Task details: Dropping every picture, set down exactly the lines in the entries below, starting with the line with "Select the highlighted" and going on through the line with "Task: Switch to the Inputs/Outputs tab".
[Exercise materials — start]
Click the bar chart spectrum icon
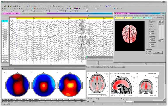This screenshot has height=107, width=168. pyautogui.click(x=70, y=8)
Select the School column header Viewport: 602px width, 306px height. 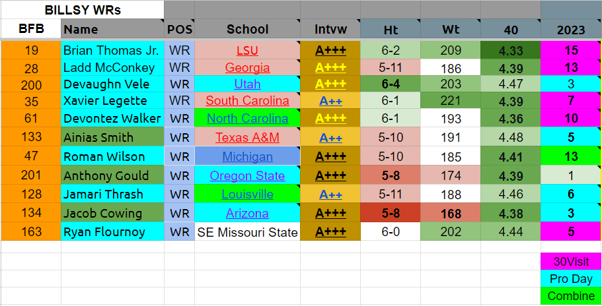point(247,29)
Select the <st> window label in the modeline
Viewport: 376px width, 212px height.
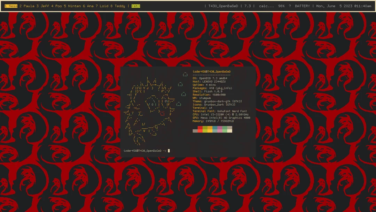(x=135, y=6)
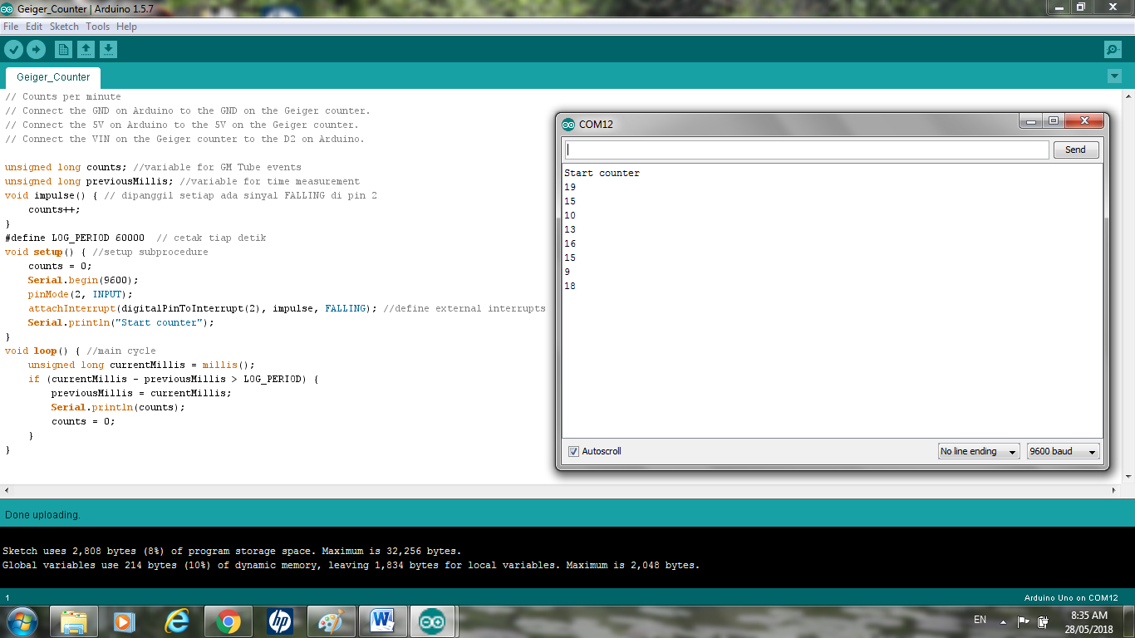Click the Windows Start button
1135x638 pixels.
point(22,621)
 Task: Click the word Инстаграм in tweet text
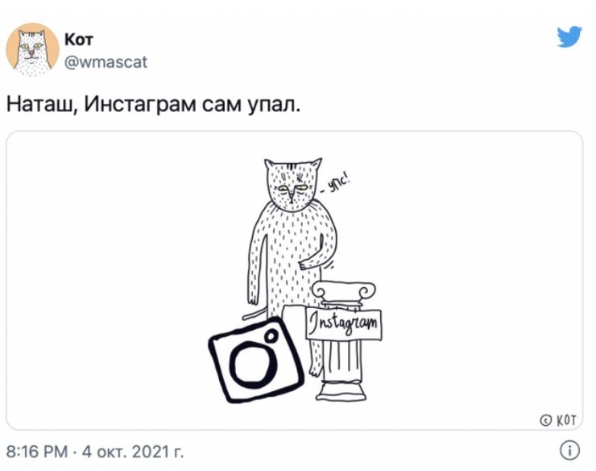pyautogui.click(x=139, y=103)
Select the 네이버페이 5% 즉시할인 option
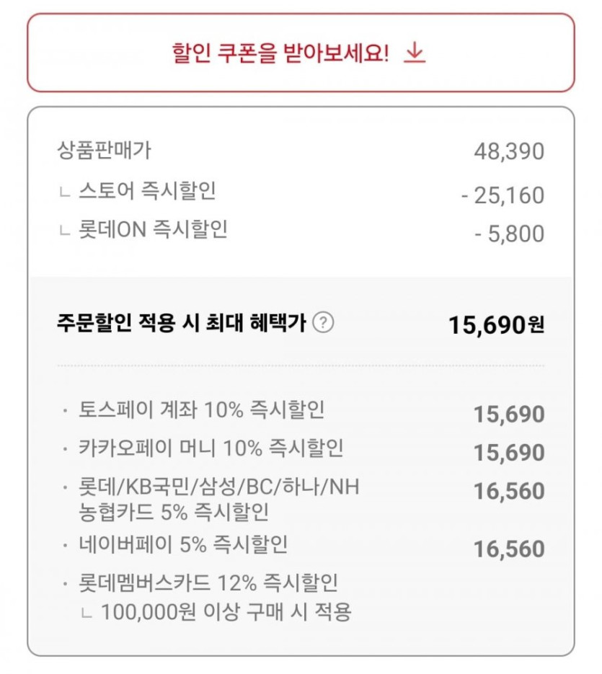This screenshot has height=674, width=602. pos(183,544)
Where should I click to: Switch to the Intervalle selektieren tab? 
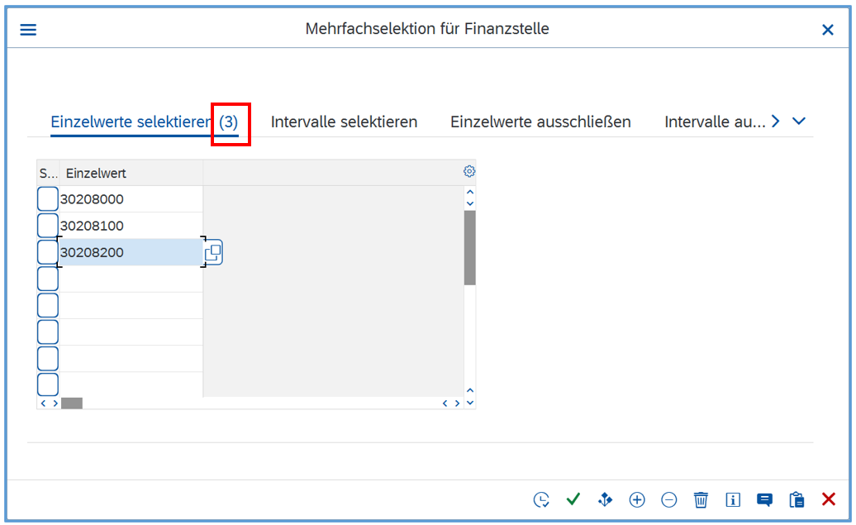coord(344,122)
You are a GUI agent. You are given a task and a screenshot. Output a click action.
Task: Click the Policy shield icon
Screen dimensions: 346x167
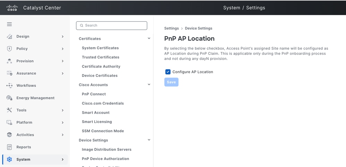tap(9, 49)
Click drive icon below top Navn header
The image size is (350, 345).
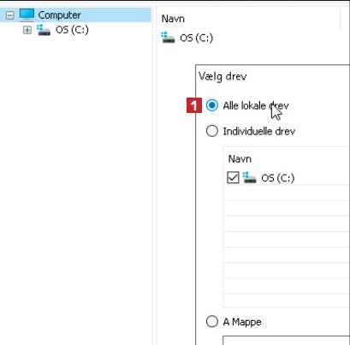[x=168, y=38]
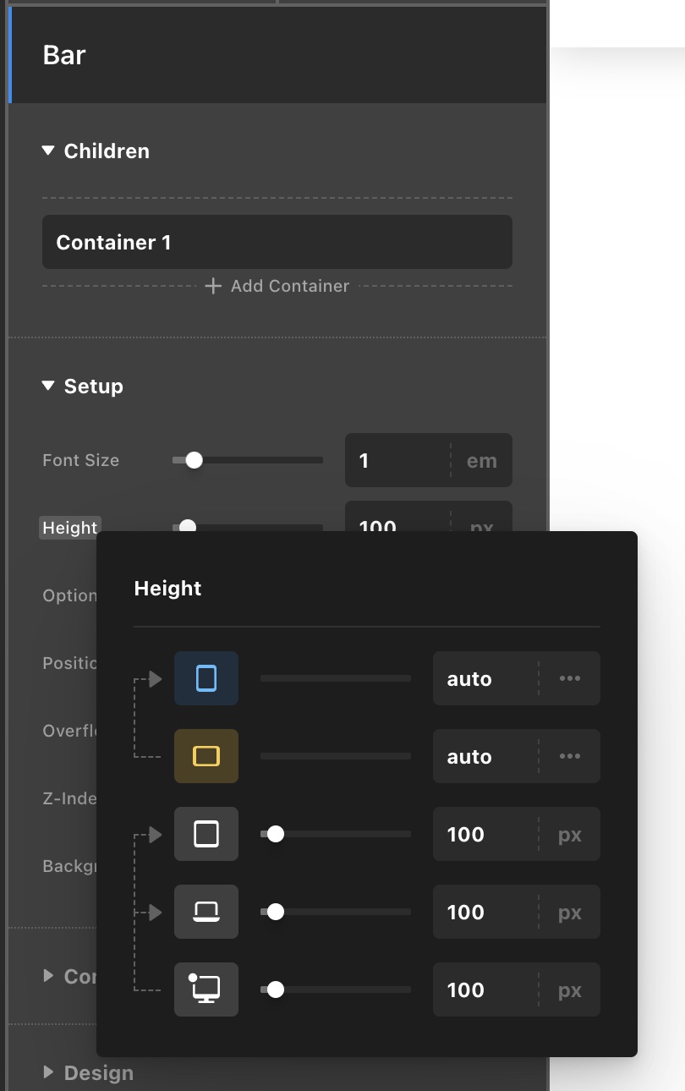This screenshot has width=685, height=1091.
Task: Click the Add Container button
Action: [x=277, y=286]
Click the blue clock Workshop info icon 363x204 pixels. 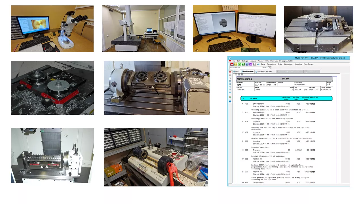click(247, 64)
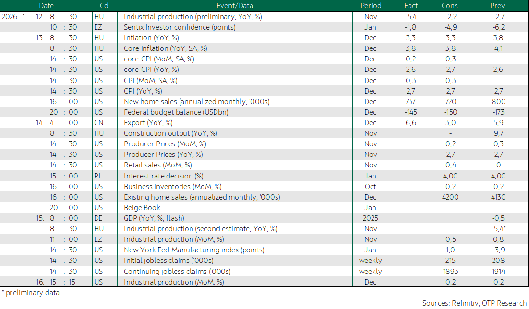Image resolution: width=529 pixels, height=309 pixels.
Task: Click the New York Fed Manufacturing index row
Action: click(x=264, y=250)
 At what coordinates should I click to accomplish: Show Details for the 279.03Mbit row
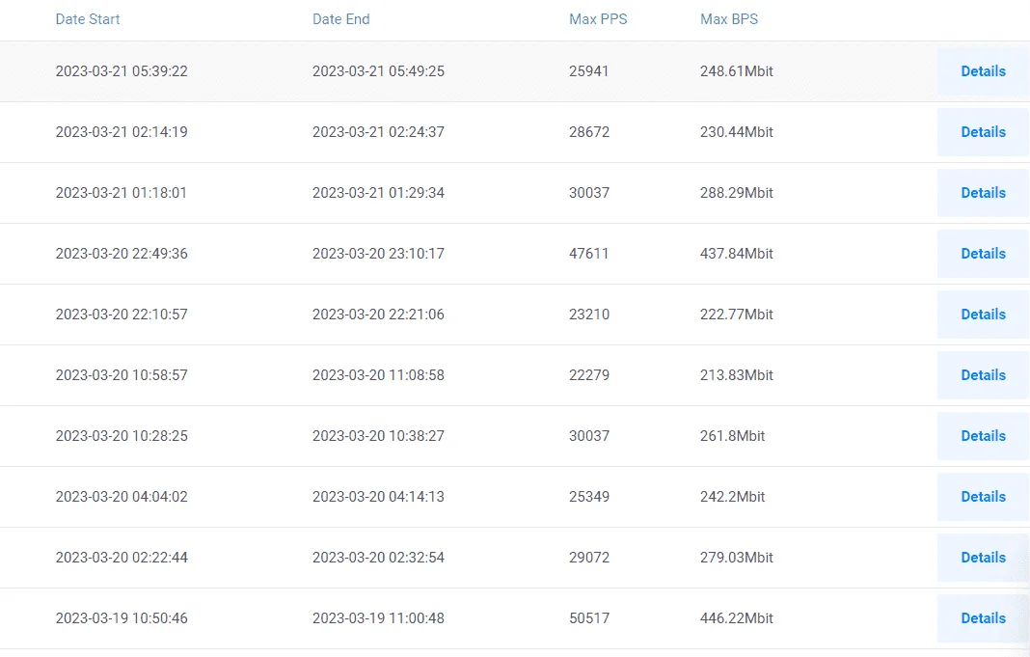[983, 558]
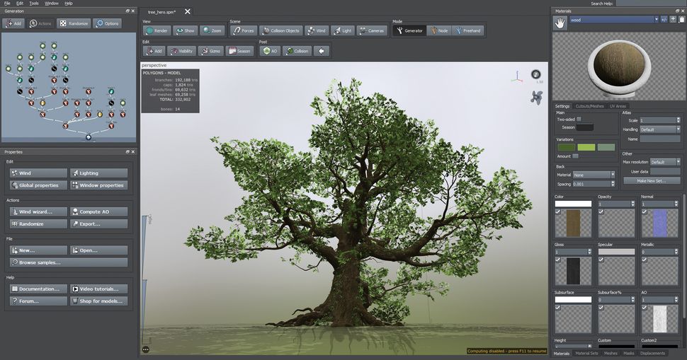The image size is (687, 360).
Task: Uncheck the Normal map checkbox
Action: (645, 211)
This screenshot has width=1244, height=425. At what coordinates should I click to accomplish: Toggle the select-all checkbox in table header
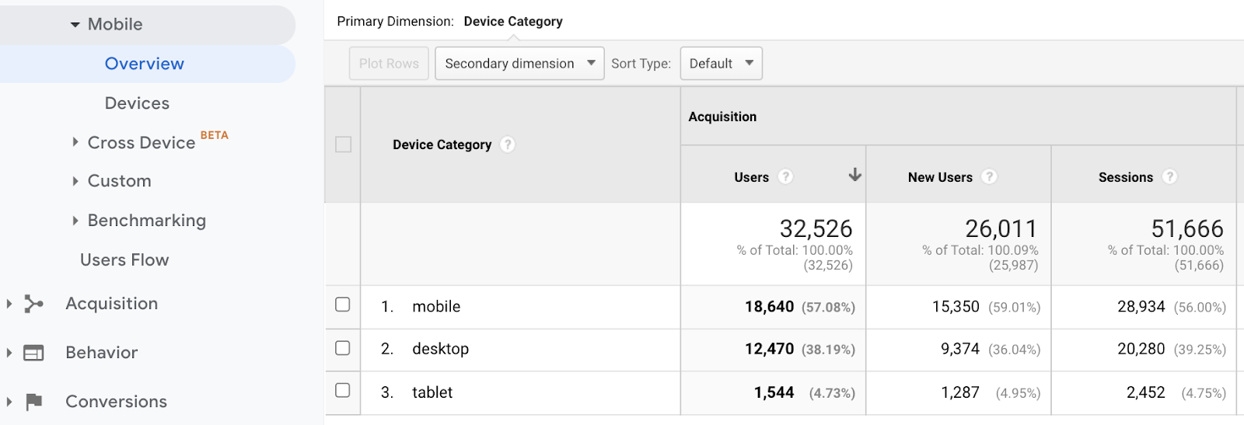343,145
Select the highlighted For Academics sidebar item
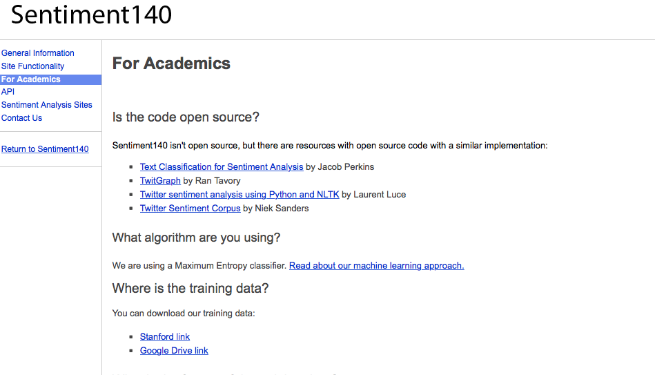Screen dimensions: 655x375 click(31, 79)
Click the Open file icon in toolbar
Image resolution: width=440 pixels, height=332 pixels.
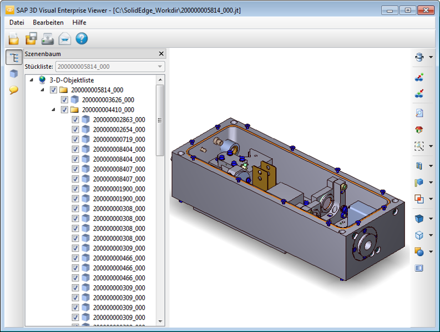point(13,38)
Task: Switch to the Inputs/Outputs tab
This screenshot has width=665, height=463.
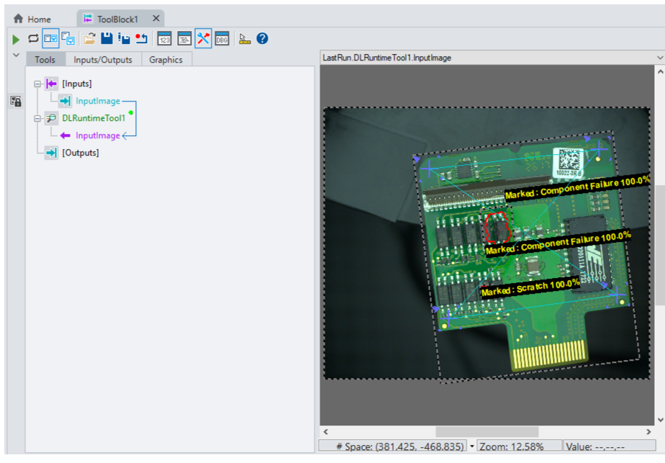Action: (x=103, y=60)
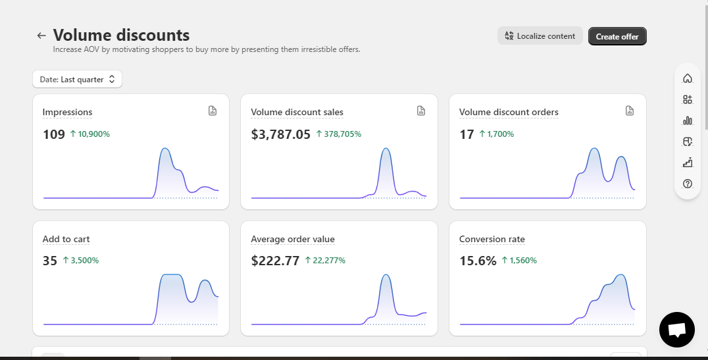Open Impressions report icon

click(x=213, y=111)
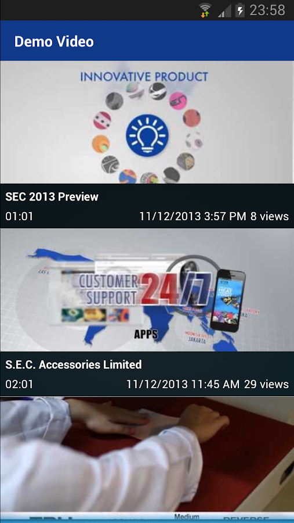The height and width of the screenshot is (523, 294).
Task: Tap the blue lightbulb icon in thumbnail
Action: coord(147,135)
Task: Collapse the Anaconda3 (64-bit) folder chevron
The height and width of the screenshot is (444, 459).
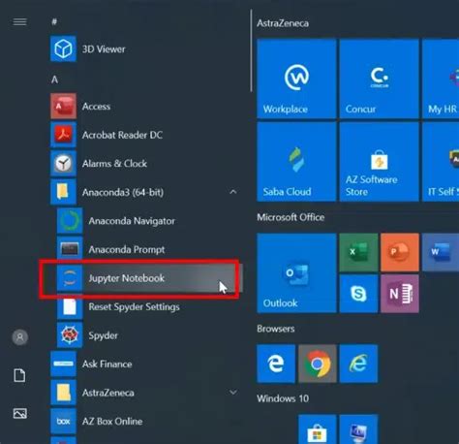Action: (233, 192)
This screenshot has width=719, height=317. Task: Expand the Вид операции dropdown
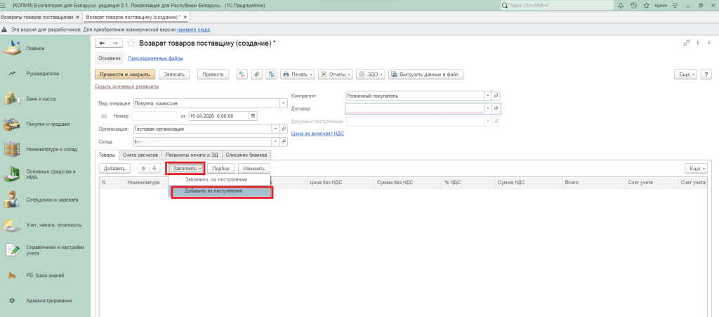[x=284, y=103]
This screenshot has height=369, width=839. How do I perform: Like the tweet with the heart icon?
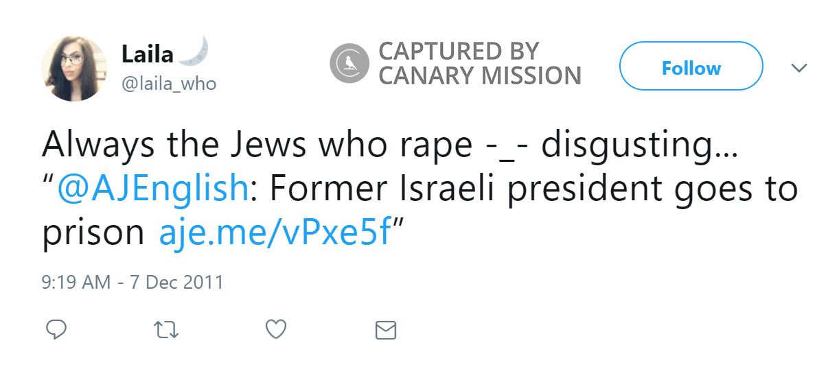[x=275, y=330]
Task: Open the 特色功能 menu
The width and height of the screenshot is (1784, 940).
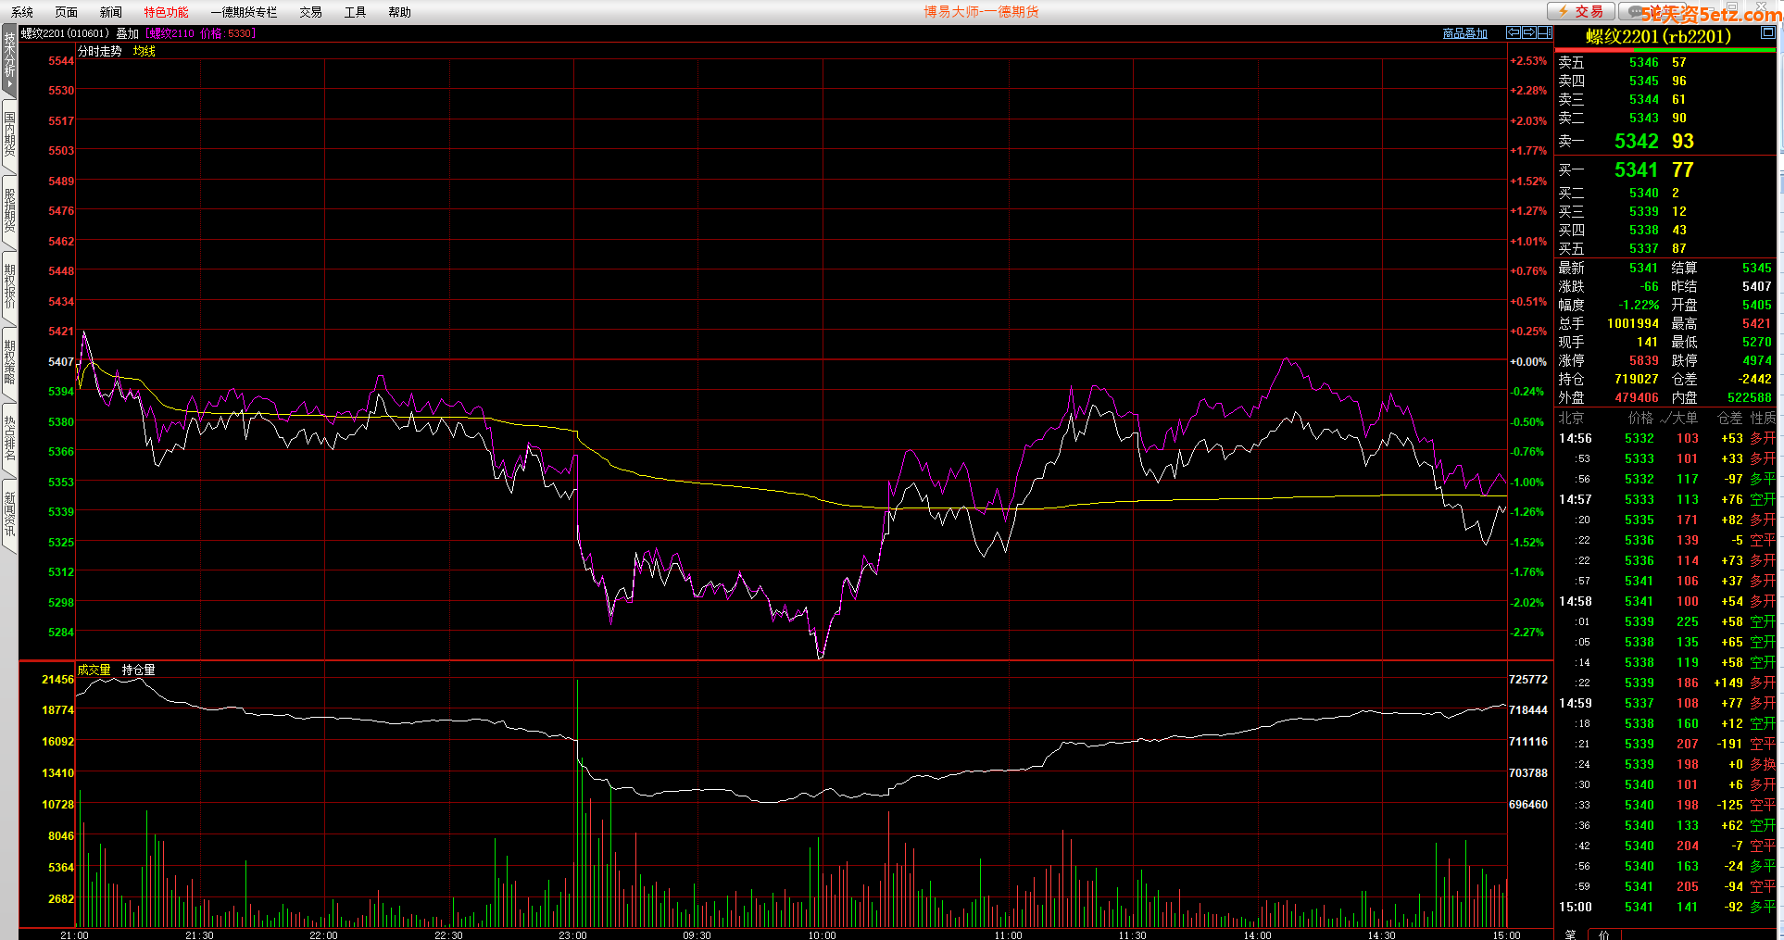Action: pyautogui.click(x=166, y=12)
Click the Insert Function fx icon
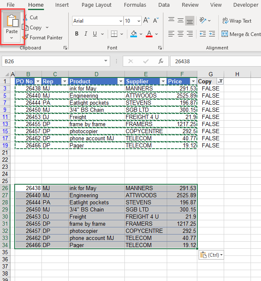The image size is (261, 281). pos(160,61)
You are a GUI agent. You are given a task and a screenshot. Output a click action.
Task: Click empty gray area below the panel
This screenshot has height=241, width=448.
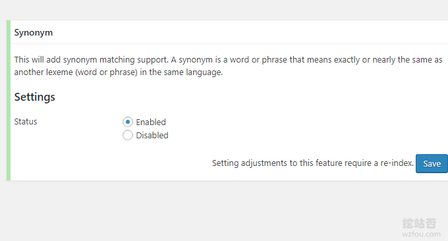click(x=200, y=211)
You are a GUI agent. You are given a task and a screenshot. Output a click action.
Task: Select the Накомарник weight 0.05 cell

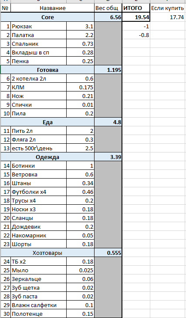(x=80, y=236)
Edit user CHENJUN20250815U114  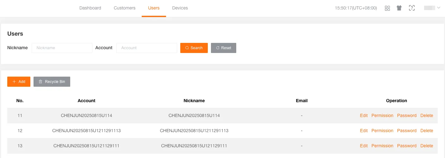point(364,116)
[Exercise materials — finish]
Your solution:
Select the highlighted For Academics sidebar item
Screen dimensions: 655x375 click(31, 79)
Click the Open file icon in toolbar
Image resolution: width=440 pixels, height=332 pixels.
point(13,38)
Task: Switch to the Inputs/Outputs tab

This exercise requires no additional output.